AI Article Synopsis

  • A study examined the prevalence of residual adenocarcinoma in situ (AIS) after hysterectomy in women who had clear margins from initial excisional therapy between 2008 and 2021.
  • Out of 53 patients, 20.8% showed residual disease, mainly consisting of persistent AIS, with no cases of invasive cancer.
  • The findings suggest that even with negative margins, a hysterectomy is recommended post-childbearing, as there’s a notable risk of residual disease.

Article Abstract

Background: Adenocarcinoma in situ (AIS) of the cervix can progress to invasive adenocarcinoma. While hysterectomy is standard, conservative management may be considered for women desiring future pregnancies. This study aimed to determine the prevalence of residual disease in hysterectomy specimens following excisional therapy with clear margins for AIS.

Methods: A retrospective FRANCOGYN cohort study was conducted on patients who underwent a hysterectomy after conization with clear margins for AIS between 2008 and 2021. The primary goal was to assess the prevalence of residual disease in the hysterectomy specimens. Secondary objectives included identifying preoperative predictors of residual disease and comparing recurrence rates between patients with and without residual disease.

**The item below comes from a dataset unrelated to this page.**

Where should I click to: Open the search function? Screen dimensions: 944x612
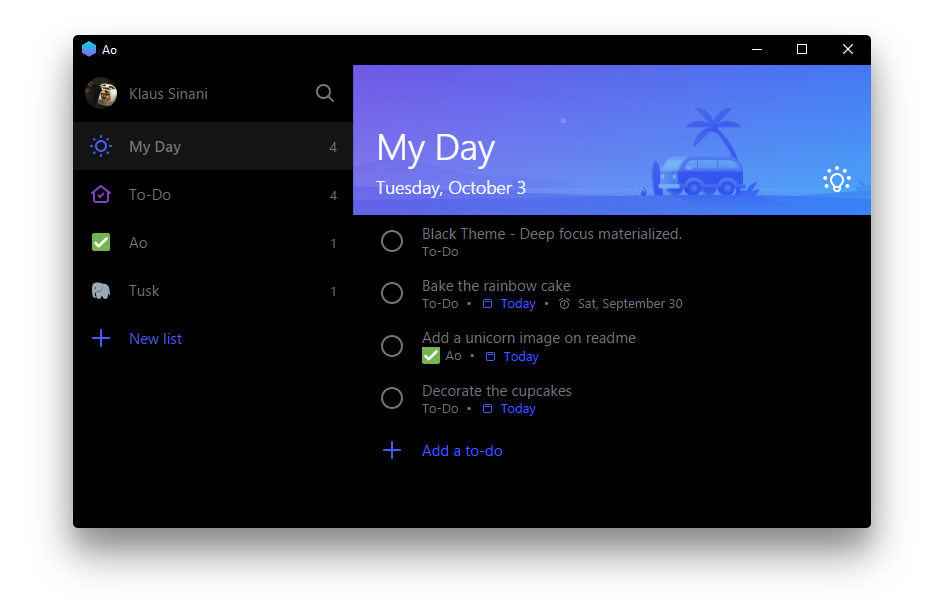pos(324,93)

Results: Of 53 hysterectomies performed after conization with negative margins for AIS, 20.8% (11/53) showed residual disease in the final histology. None of the patients had invasive cancer. In the residual disease group, 18% (2/11) had persistent CIN 3, and 82% (9/11) had persistent AIS. These patients tended to have higher BMI (27.5 kg/m² vs. 23.6 kg/m², p=0.04) and shorter endocervical margins (2mm vs. 5mm, p=0.01). No recurrences were observed during follow-up.

Conclusion: Despite clear margins on the initial conization for AIS, 20% of patients had residual disease in their hysterectomy samples, though no invasive cancer was found. A hysterectomy should be considered after completing childbearing, even if initial margins are clear.